What SNARE Actually Is
SNARE is not a phone operating system.
It is not a messaging platform.
It is not an email service.
It is not a calendar application.
And it is not a replacement for existing notification systems.
Instead, SNARE is a small reference implementation that explores a simple question:
Can notification visibility be structurally governed before interruption occurs?
SNARE builds upon earlier structural governance work, including SMAIRE, which explored whether message delivery itself could be governed through structural admissibility before delivery occurred.
Where SMAIRE asked:
Should this message be delivered at all?
SNARE assumes delivery has already happened and asks the next question:
Now that it exists, should it become visible — and should that visibility interrupt anyone?

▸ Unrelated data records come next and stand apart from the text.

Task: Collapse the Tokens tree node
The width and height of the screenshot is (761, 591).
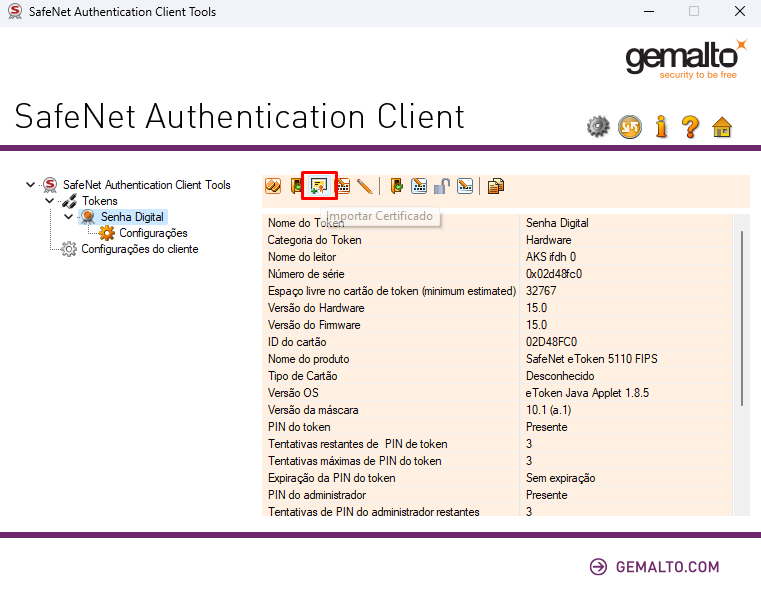Action: coord(49,201)
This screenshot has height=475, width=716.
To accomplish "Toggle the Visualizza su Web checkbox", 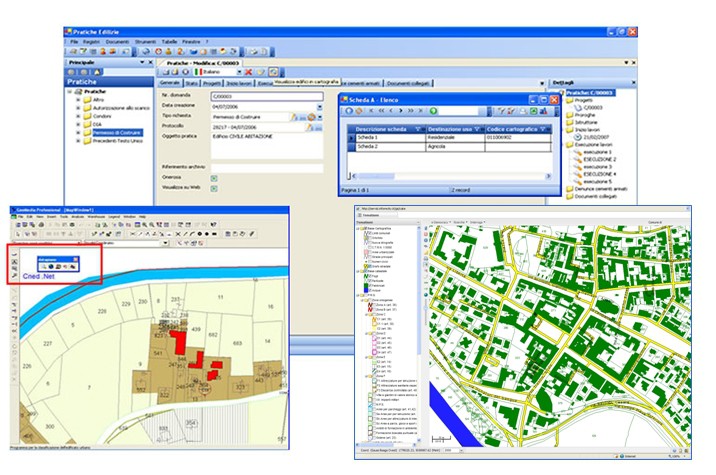I will tap(214, 187).
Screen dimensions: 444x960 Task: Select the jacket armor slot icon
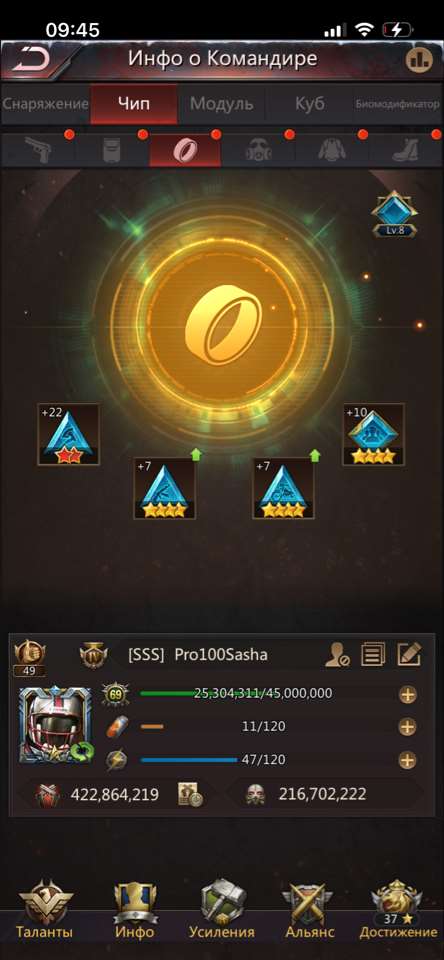(x=331, y=150)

To explore this question, the project includes:
- deterministic visibility resolution
- structural learning demonstrations
- attention governance scenarios
- replayable outcomes
- an interactive browser observatory
Everything runs locally and can be inspected, tested, challenged, and reproduced.
The goal is not to prove that every notification system should work this way.
The goal is to provide a concrete demonstration that can be examined and questioned.
In that sense, SNARE is less about creating another notification platform and more about exploring an alternative way of thinking about visibility itself.
Rather than asking:
“How should applications generate notifications?”
SNARE asks:
“How should notifications participate in visibility once they exist?”
That distinction is the central idea behind the project.
Try It Yourself
The entire demonstration runs locally in under two minutes:
python demo/snare_learning_demo_v1_0.py --out_dir outputspython -m http.server 8000
Then open:
http://localhost:8000/SNARE_v1_0.html
The interactive observatory allows you to explore:
- deterministic visibility resolution
- structural learning
- mature and conflicted rules
- interruption budgets
- emergency overrides
- profile comparison
- attention ledger outcomes
Every result is replayable, inspectable, and explainable.
The goal is not to ask readers to accept the idea.
The goal is to provide a concrete implementation that can be examined, challenged, and independently evaluated.
The repository is available on GitHub:
SNARE — Structural Notification Resolution Engine
Everything described in this article can be inspected, replayed, and independently verified.
Where SNARE Goes From Here
SNARE is not presented as a finished solution to notification overload.
It is a small open reference project exploring a different way of thinking about messages, reminders, updates, alerts, visibility, and interruption.
The goal is not to prove that every notification system should work this way.
The goal is to create something concrete that can be inspected, tested, challenged, improved, and independently evaluated.
SNARE explores a different possibility.
What if visibility itself became a governed decision?
What if messages, reminders, updates, and alerts did not automatically become visible simply because they existed?
What if visibility could be evaluated before interruption occurred?
The project does not claim to solve every notification problem.
It does not replace existing platforms.
Instead, it explores a simple structural idea:
notification_visible iff structure_admissible
Whether this approach proves useful in larger systems remains an open question.
That question is precisely why the project was created.
SNARE is released as a public reference implementation so that others can inspect it, test it, challenge it, extend it, and form their own conclusions.
Explore the project on GitHub:
SNARE — Structural Notification Resolution Engine
One simple idea.
Messages, reminders, updates, and alerts may exist. Visibility, SNARE argues, should not automatically follow from that existence. It should be earned through structure and evaluated before interruption ever occurs.
event_exists != event_visible
If fewer things interrupt you, it does not necessarily mean less is happening.
It may simply mean that more of what is happening waited its turn.
And that, SNARE explores, may be exactly the point.